When the BBC broadcast its famous spaghetti tree hoax for April Fool’s Day 1957, it revealed how little the British knew about the source of so-called ‘exotic’ foods such as pasta. Thousands of viewers were taken in by the report, which showed strings of spaghetti being harvested from trees in Italy before being laid out to dry in the sun. The day after the broadcast, the Corporation was inundated with queries about spaghetti cultivation.
It may come as some surprise, then, that our Georgian ancestors were fairly well versed in the finer points of pasta. This recipe for turnip soup calls for vermicelli: thin, cylindrical strings of pasta (the Italian term translates as ‘little worms’). The pasta both thickens the broth and adds interesting texture. Think of this dish as an 18th century rice and noodle soup, or perhaps a turnip minestrone…

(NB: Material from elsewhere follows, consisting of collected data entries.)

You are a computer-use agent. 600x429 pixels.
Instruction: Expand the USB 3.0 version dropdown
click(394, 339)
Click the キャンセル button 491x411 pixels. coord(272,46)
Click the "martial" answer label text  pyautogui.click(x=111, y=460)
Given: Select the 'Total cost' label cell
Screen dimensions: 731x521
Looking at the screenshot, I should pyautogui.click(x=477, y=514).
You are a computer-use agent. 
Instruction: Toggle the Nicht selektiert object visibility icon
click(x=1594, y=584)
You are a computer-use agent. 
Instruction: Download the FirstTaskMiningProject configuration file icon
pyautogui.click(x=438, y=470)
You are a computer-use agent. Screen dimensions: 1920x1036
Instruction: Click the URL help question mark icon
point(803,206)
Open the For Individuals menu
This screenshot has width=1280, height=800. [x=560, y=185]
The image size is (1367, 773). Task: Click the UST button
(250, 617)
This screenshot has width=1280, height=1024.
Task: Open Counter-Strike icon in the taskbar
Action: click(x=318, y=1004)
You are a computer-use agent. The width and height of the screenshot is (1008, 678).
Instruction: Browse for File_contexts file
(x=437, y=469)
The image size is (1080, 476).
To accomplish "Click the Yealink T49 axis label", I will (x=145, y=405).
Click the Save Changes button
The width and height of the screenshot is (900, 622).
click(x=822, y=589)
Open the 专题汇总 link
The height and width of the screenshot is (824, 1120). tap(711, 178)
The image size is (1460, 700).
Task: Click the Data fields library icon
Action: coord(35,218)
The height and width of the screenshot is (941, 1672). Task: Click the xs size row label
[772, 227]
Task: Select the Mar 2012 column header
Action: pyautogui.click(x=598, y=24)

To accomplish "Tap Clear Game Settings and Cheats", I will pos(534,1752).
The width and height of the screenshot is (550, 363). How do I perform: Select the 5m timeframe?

Take 12 large turnips & 2 heads of cabbage cut small & slice ye turnips, 4 onions. Fry the turnips & onions in butter, put all down & some pepper, allspice & a large handfull of rice, a bunch of sweet herbs & parsley & 8 qrt of water. Let these stew close cover’d over a slow fire till it coms to 3 qrts. Than have some raw turnips cut small, a little vermicelly stewed tender. Strain the soop over it, give them a boyle together, season it with salt. So serve it up.